There are, of course, many different design elements and approaches which can help realise this in practice. For example, engaging local community leaders from the target group in the design and delivery of an educational initiative can help create more tailored, horizontal, peer-to-peer learning opportunities – and reach more members of that audience.

  • Upscaling learning opportunities and building synergies are just a few of the benefits of a vibrant and engaged digital rights education stakeholder network. One example here comes from Latvia, where a network set up in 2017 brings together a range of stakeholders focusing on young people’s digital skills and wellbeing – librarians, teachers, community centers, and others. Such a networked approach has helped set up many training-of-trainers sessions, as well as more tools to match audiences with existing learning opportunities (for example, a digital map of the different training sessions, games and ICT labs being offered throughout the country at a given time).
  • Clearly defining the intervention goals and targets is a key element of the design process; measuring the impacts of an interventions is easiest when mechanisms for such an assessment are worked into its design from the start. Based on the experiences documented in the IFLA Library Map of the World SDG Stories, a helpful approach here could be to clearly define what success would look like for a planned intervention.
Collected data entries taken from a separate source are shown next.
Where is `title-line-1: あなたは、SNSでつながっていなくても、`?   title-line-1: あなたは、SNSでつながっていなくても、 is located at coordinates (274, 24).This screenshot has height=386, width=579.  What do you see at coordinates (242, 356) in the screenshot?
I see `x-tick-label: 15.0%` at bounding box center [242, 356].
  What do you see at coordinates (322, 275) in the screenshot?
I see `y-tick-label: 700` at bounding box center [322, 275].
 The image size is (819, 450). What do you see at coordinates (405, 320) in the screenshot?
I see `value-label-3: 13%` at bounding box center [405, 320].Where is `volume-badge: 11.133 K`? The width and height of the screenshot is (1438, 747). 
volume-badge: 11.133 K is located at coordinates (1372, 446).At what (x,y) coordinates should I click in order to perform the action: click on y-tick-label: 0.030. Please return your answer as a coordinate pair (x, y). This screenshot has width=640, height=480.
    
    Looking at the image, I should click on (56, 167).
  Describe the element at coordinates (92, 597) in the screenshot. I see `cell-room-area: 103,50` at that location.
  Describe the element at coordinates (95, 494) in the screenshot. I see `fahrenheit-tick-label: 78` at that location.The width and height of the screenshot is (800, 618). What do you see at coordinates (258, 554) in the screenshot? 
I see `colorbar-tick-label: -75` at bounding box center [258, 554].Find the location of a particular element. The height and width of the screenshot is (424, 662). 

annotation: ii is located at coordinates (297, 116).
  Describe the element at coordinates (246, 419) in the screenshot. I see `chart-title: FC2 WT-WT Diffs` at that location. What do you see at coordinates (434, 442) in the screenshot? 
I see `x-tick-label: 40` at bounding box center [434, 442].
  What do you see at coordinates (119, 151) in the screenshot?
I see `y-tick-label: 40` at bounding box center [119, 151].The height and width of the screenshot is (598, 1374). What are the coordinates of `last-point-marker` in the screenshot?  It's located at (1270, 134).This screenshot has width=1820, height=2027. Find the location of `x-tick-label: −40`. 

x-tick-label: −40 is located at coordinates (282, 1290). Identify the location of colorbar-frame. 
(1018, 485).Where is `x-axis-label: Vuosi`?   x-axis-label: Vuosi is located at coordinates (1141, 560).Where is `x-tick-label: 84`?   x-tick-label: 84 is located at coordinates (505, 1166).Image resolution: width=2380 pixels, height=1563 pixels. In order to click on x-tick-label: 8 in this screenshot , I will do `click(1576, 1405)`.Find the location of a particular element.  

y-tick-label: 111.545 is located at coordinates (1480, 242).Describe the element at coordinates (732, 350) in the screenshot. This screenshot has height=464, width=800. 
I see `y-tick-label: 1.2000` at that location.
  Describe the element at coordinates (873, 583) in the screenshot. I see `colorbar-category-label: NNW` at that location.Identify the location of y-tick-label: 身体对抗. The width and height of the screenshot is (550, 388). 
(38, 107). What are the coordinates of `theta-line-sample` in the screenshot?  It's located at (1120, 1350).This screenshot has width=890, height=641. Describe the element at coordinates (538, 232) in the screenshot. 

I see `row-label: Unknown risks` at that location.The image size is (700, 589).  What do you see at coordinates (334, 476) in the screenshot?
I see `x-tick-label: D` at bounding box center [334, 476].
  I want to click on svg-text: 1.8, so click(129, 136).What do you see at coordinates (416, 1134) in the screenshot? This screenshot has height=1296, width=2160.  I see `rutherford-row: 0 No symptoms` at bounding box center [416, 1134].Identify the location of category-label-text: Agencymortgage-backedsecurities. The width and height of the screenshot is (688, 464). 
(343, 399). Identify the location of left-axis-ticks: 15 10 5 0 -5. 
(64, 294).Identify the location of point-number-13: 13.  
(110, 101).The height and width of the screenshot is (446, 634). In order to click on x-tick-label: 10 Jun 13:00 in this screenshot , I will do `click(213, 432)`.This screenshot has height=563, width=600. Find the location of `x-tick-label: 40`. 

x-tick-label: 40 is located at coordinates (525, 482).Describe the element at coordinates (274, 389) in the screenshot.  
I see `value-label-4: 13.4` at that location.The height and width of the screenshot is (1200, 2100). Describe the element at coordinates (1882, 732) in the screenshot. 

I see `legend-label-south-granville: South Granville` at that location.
Naturally, this process can also be iterative and cyclical – identifying and engaging a target audience to better understand their needs (and how a planned initiative would fit into the larger local context), jointly identifying the targets and priorities, implementing the initiative – and, following an impact assessment or stocktaking, taking forward the learnings and lessons learned for future digital rights education initiatives.

All in all, libraries and similar community organisations can be a powerful tool for making digital rights education more easily available and accessible for diverse audiences. We look forward to the continued discussions around the good practices and ways of delivering these learning opportunities!